As the name suggests, forward chaining begins from the known facts and moves forward by applying inferential rules to obtain further data, and continues until it hits the target. In contrast, backward chaining starts from the goal, moves backward by using inferential regulations to decide the facts that match the objective. Forward chaining is called the method of data-driven induction, whereas backward chaining is called the technique of goal-driven inference. A breadth-first search strategy is used in forwarding chaining, while a depth-first strategy search is used in backward chaining. Both methods apply Modus ponens inference rule. Forward chaining is slow as it checks for all the guidelines, while backward chaining is quick as it only searches a few of the regulations needed. There may be specific ASK questions from the knowledge base in forward chaining, while there may be fewer ASK questions in backward chaining. Forward chaining can be like an extensive quest, while reverse chaining tries to escape the needless direction of reasoning. Forward chaining can be used for activities such as preparation, control of design processes, analysis, and sorting, while backward chaining can be used for classification and diagnosis.
Exercise 4
Artificial intelligence for procurement and supply chain in ABC business, which had a problem of having accurate data. This made the purchase and procurement of based on the wrong data leading to an excess of some inventory and shortage of other stockpiles. Problems with commodity data stem from the specific information structure and norms of this kind. Each manufacturer may have a particular number of items, which could include inconsistent or non-standard details in the description fields. Such systems encapsulate the processes that drive a company every day, but usually, they do not have integrated data quality capabilities to identify and eradicate bad data.

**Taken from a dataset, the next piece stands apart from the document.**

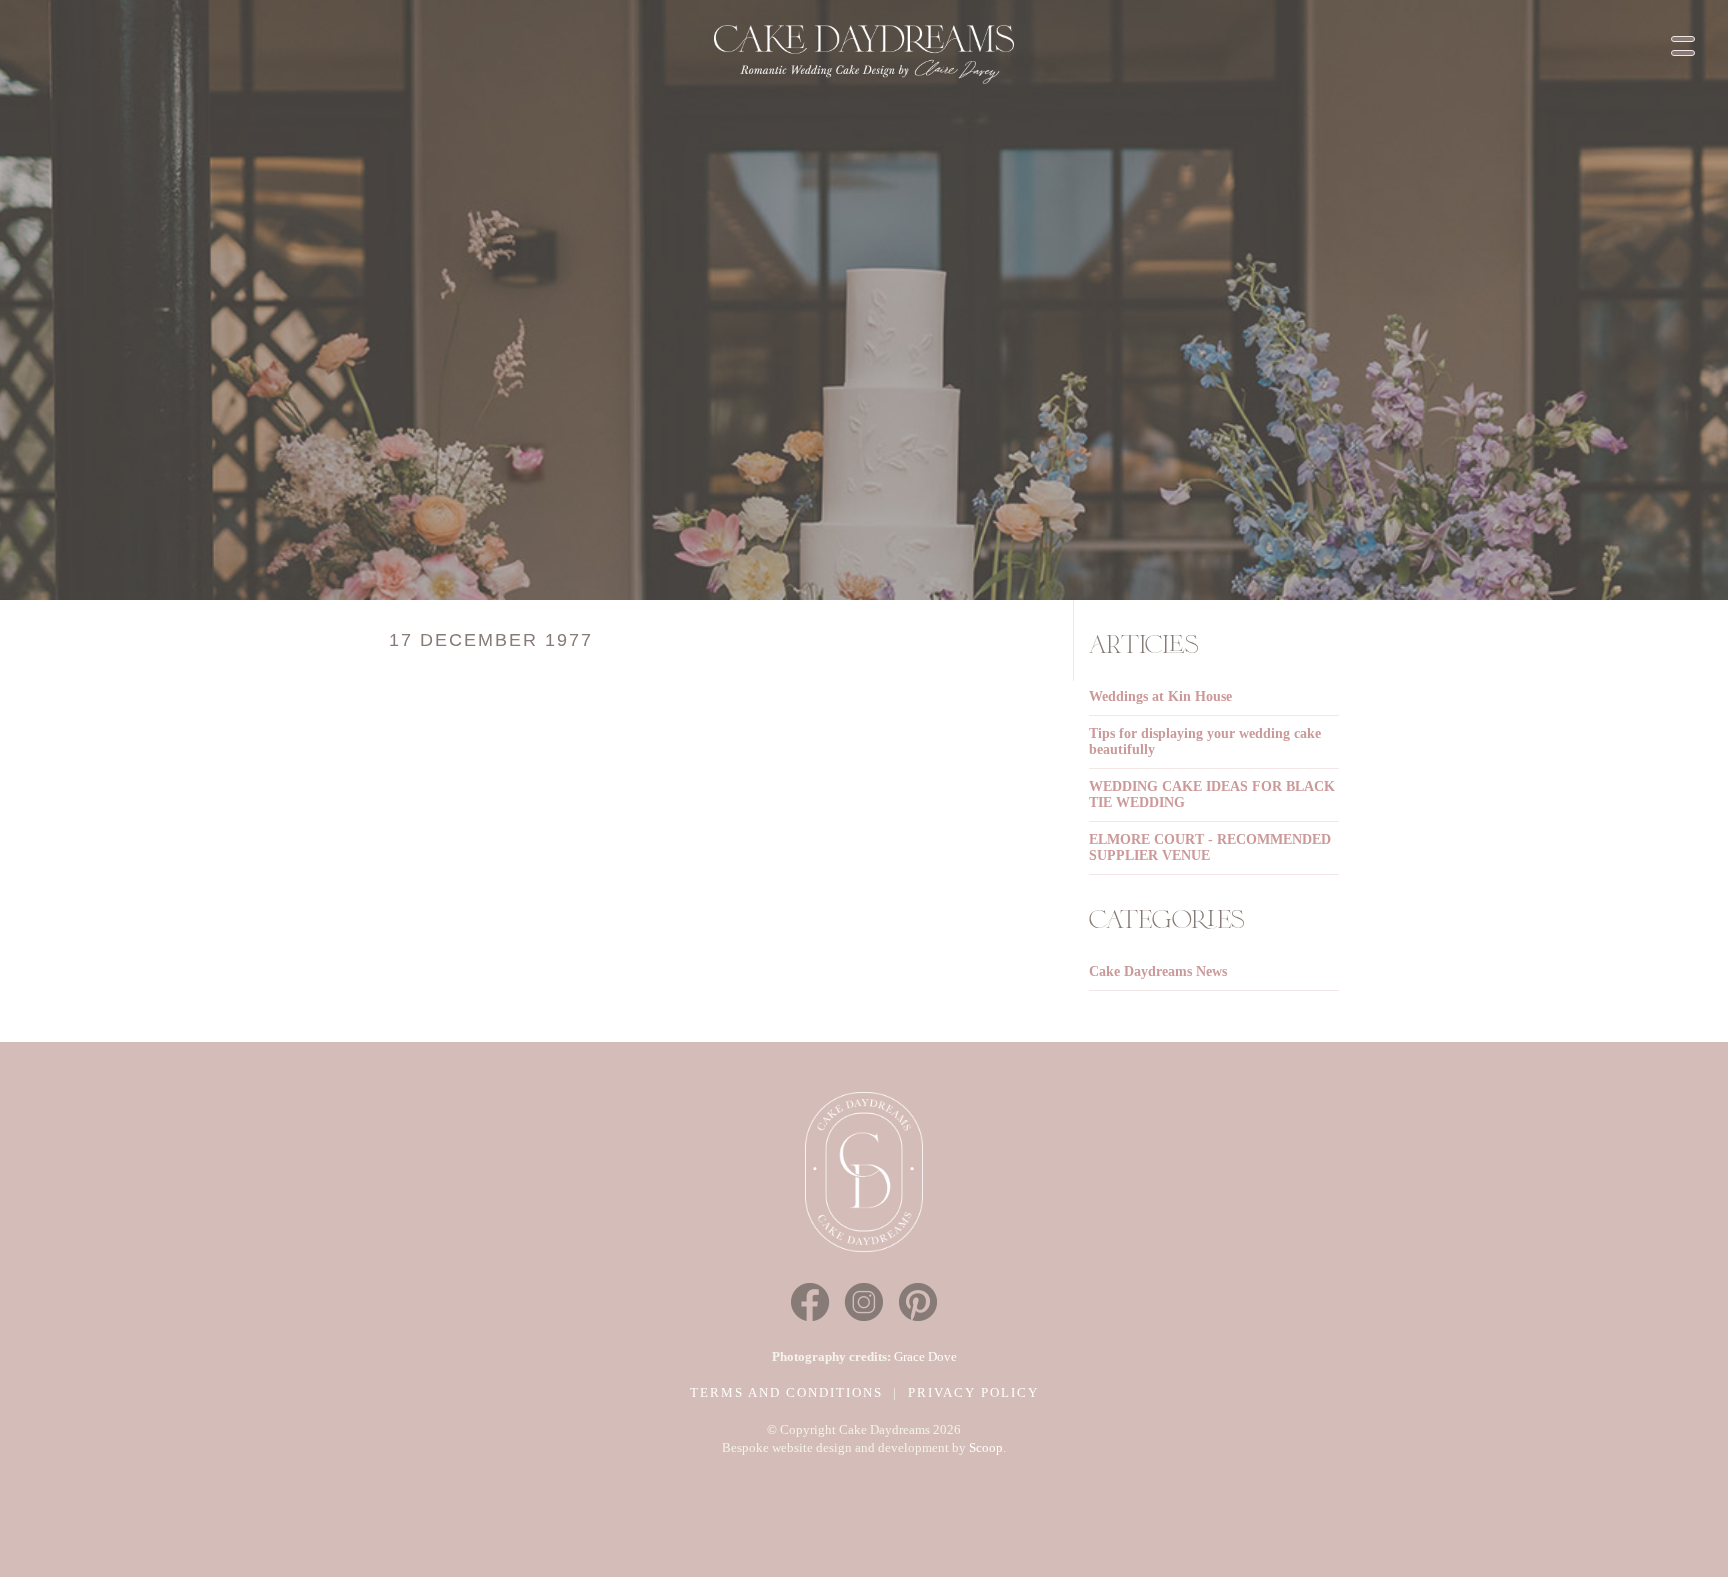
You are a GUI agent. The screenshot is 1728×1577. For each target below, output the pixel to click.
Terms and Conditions (786, 1392)
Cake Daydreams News (1158, 971)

Issues including repetitive inventory numbers, outdated inventory IDs, and contradictory item details exist in the enterprise, affecting every aspect of the project. An unable to understand the goods being marketed will significantly impair the ability of the company to prepare for new products in the future. The bottom line is that data from inferior quality products causes difficulties in managing manufacturing costs, reduces the company’s profitability, and affects the distribution of final products. After all, the information inside your frameworks powers any decision you make, from long-range tactical planning to standard procedures.
With data mining, Artificial intelligence can provide a reliable insight for decision-makers. AI has given a useful insight into customers to companies, which helps them increase contact with customers. It also allows retailers to anticipate and react quickly to demand the product. In the end, the mining of thoughts helps businesses understand why people feel the way they do. Very often, the issues of a single customer can be may, amongst others. If enough viewpoints are correctly collected and evaluated, the data collected will help entities gage and forecast the silent majority’s concerns. Through automation, which is faster and more efficient, AI has enhanced this mining process, assisting organizations in making critical business decisions. With data mining, ABC business can collect data of inventories and track the flow of stock, thus making the right procumbent of lists.